= Catherine Ponder =

American New Thought leader

 Catherine Ponder (born February 14, 1927) is an American minister and founder of Unity Church Worldwide, affiliated with the Unity Church, and author of several New Thought books focused mainly on the theme of prosperity.

==Early life==
Ponder was born in Hartsville, South Carolina.

After studying business she enrolled in the Unity Ministerial School, receiving a Bachelor of Science in Education in 1956.

==Career==
She was ordained as a Unity Church minister in 1958, with an initial ministry in Birmingham, Alabama (1958–61).
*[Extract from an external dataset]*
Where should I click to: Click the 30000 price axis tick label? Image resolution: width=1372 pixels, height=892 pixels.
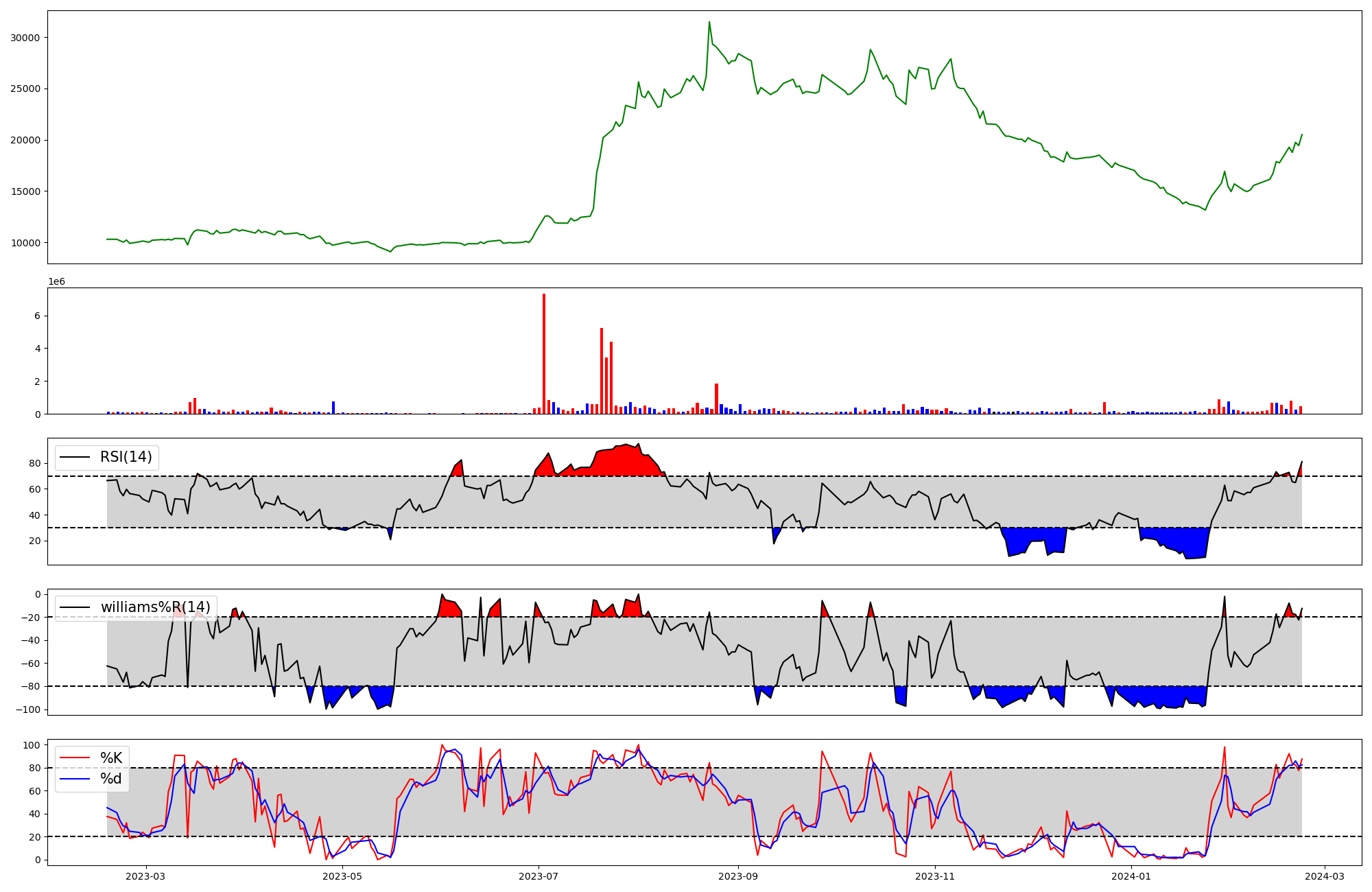[x=25, y=38]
She founded ministries in Austin, Texas (1961–69), San Antonio (1969–73) and Palm Desert, California in 1973, where she remains minister.

Ponder has written more than a dozen books, which include such bestsellers as her Millionaires of the Bible series.

Ponder wrote her first prosperity book The Dynamic Laws of Prosperity in the early 1960s while living in Birmingham, Alabama.

She has given lectures on the universal principles of prosperity in most of the major cities of America, as well as in smaller ones. Ponder has given interviews on television and radio, as well as numerous interviews by the print media.

Ponder's The Dynamic Laws of Prosperity was included among 50 'success classics' in an eponymous book by personal development scholar Tom Butler-Bowdon. Her Open Your Mind To Prosperity was separately featured in his book 50 Prosperity Classics.

==Personal life==
While finishing The Dynamic Laws, she married and moved to the southwest, where her husband taught at the University of Texas. Following her husband's death, she moved to San Antonio in the early 1970s. She remarried and wrote a sequel to the first book, entitled Open Your Mind to Prosperity.

== Bibliography ==

- The Dynamic Laws of Prosperity (1962, released in French in 1980 by Les Éditions Un monde différent))
- The Prosperity Secrets of the Ages (1964)
- The Dynamic Laws of Healing (1966)
- The Healing Secrets of the Ages (1967)
- Pray and Grow Rich (1968)
- Open Your Mind To Prosperity (1971)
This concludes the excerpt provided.